_DATA FOR THE TASK_

..........

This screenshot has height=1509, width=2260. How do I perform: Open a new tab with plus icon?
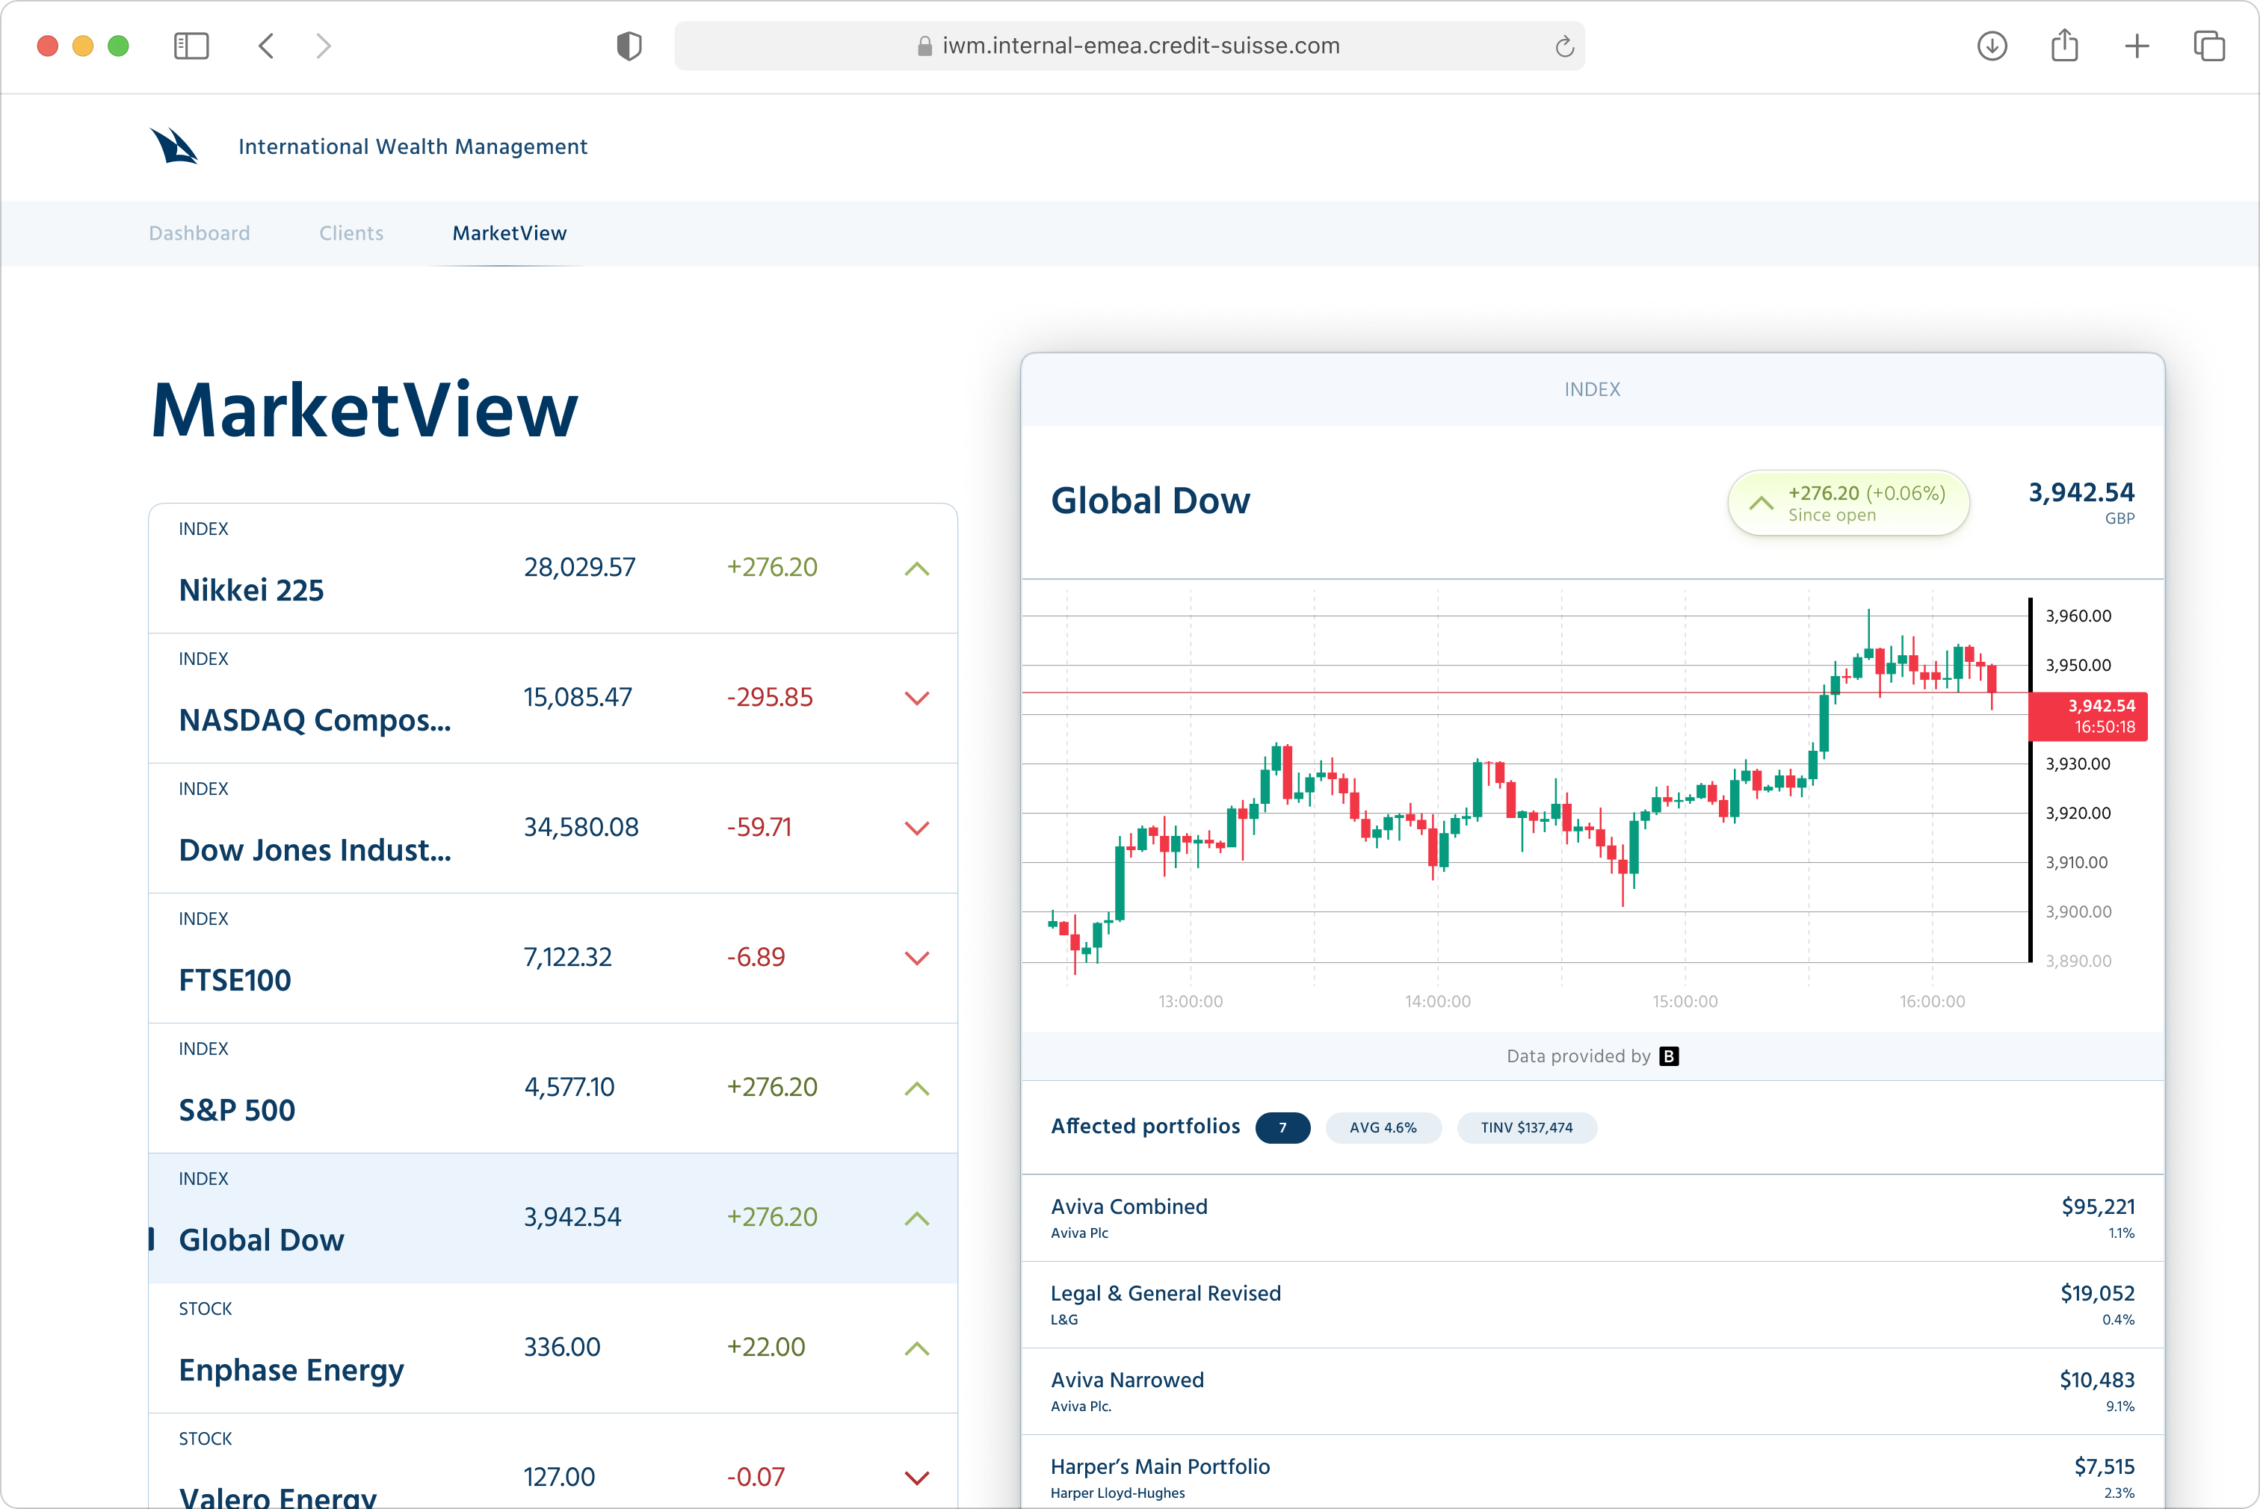(x=2136, y=46)
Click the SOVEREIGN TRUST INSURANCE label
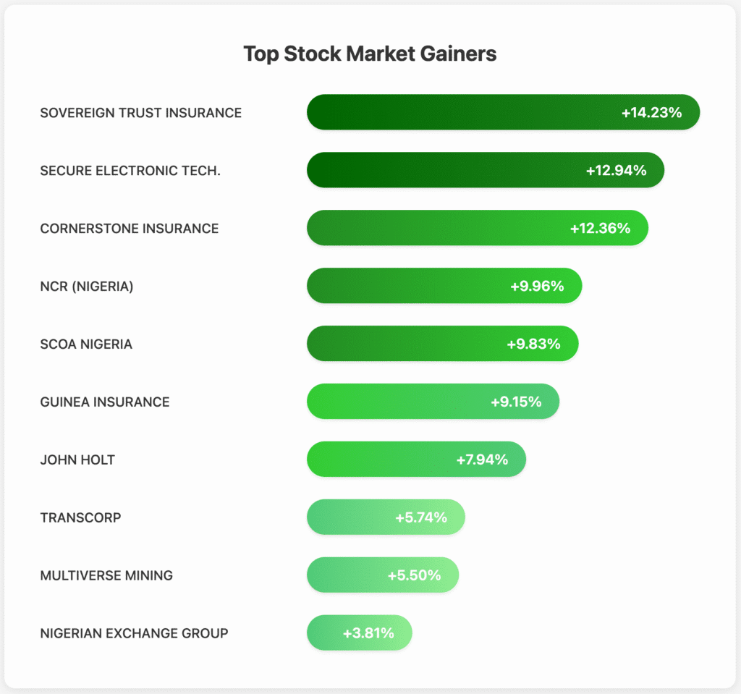 (x=141, y=113)
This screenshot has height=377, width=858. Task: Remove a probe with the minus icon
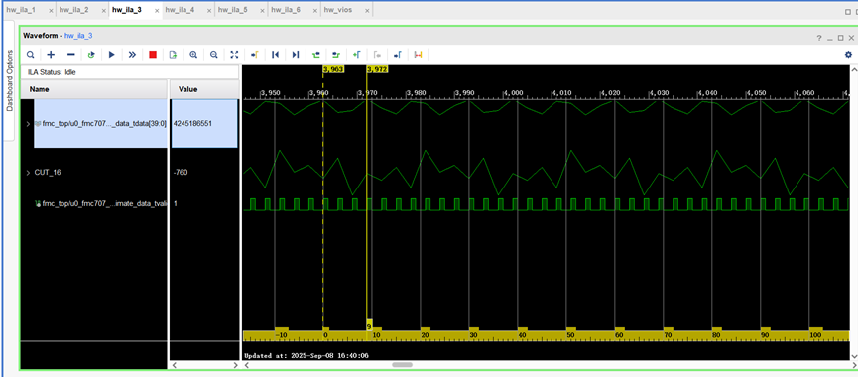pos(71,55)
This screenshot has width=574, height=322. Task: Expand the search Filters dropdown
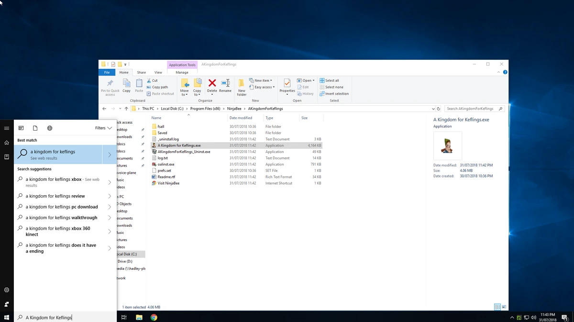[103, 128]
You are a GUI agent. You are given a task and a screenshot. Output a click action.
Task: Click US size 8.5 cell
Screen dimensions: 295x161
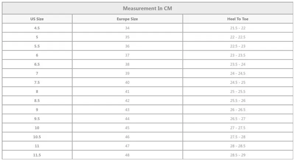[37, 100]
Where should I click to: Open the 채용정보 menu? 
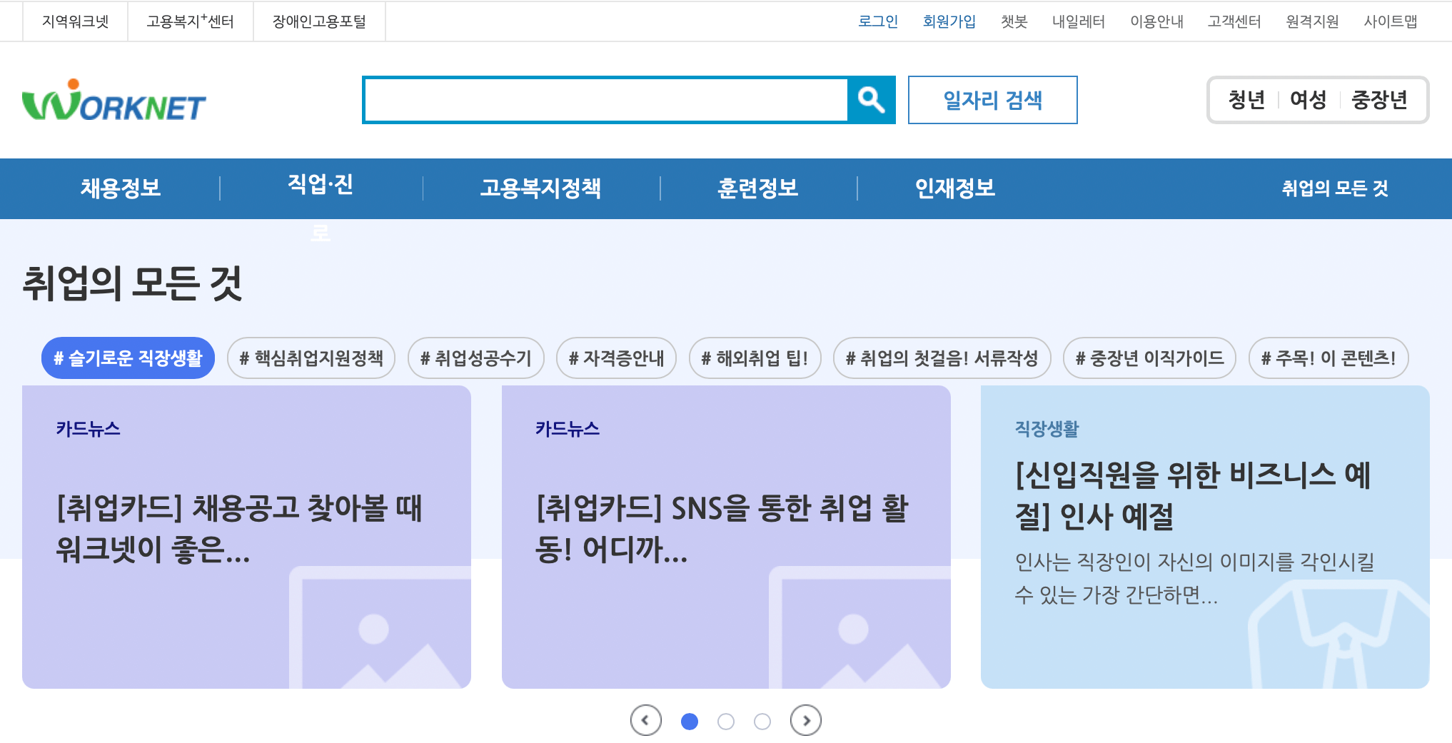click(x=120, y=188)
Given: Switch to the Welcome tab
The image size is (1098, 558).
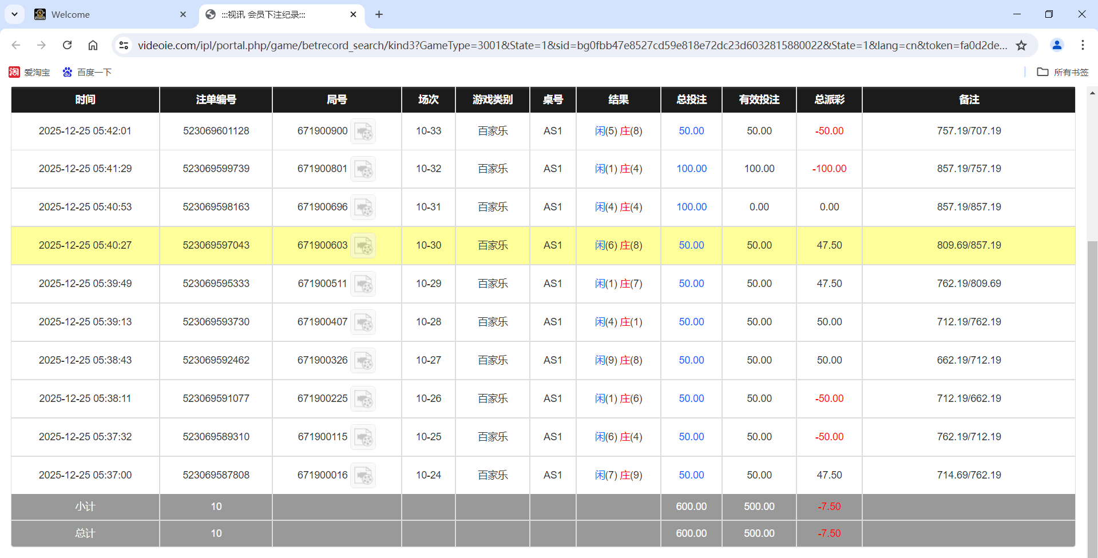Looking at the screenshot, I should click(103, 14).
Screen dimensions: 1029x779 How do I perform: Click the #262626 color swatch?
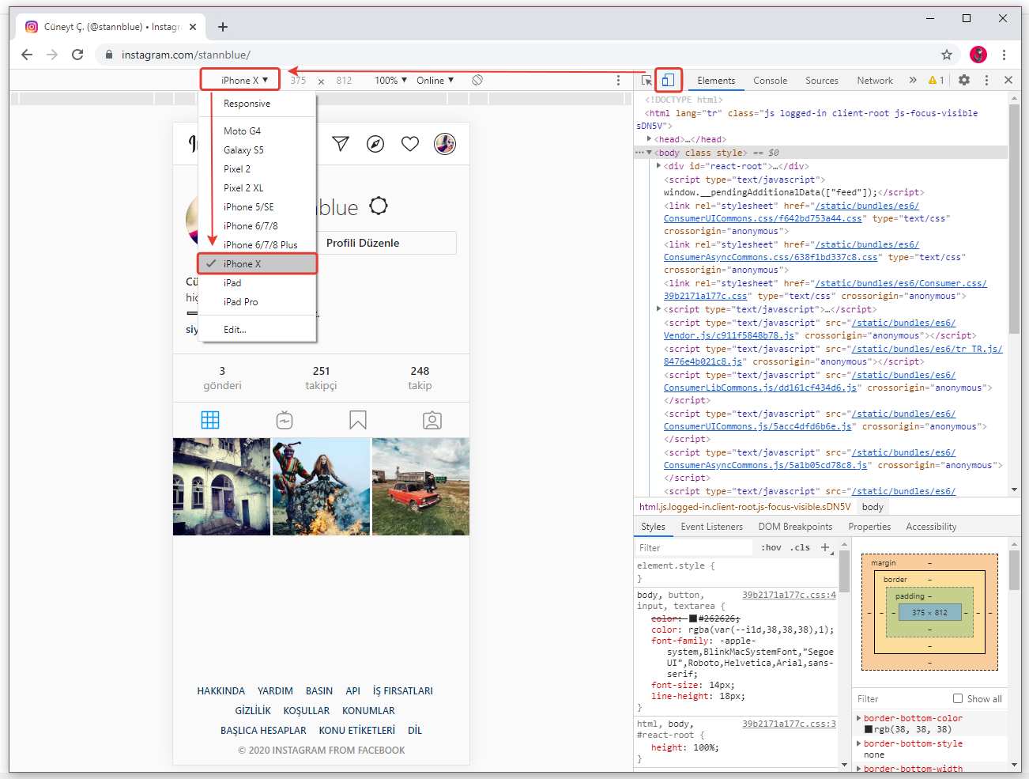pos(693,618)
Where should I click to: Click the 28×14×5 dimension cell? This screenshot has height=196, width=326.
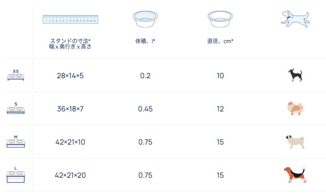tap(70, 75)
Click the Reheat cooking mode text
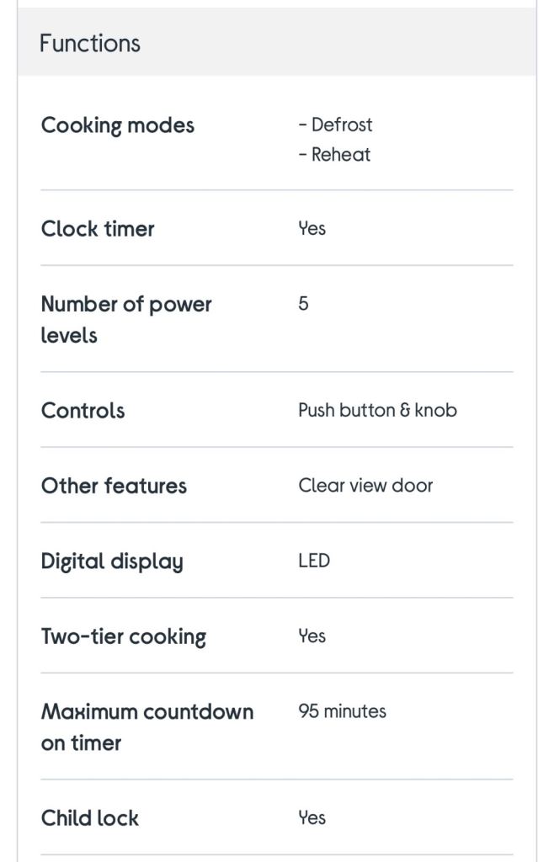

..........

_STATED EXERCISE_
Copy the lines of the material above, from the line holding "Screen dimensions: 1029x779" through the end of the material, both included, and leave out the pictures.

_TASK RESPONSE_
Screen dimensions: 1029x779 How do I perform: Click the #262626 color swatch?
pos(693,618)
Where should I click to: Click the 28×14×5 dimension cell? This screenshot has height=196, width=326.
tap(70, 75)
Click the Reheat cooking mode text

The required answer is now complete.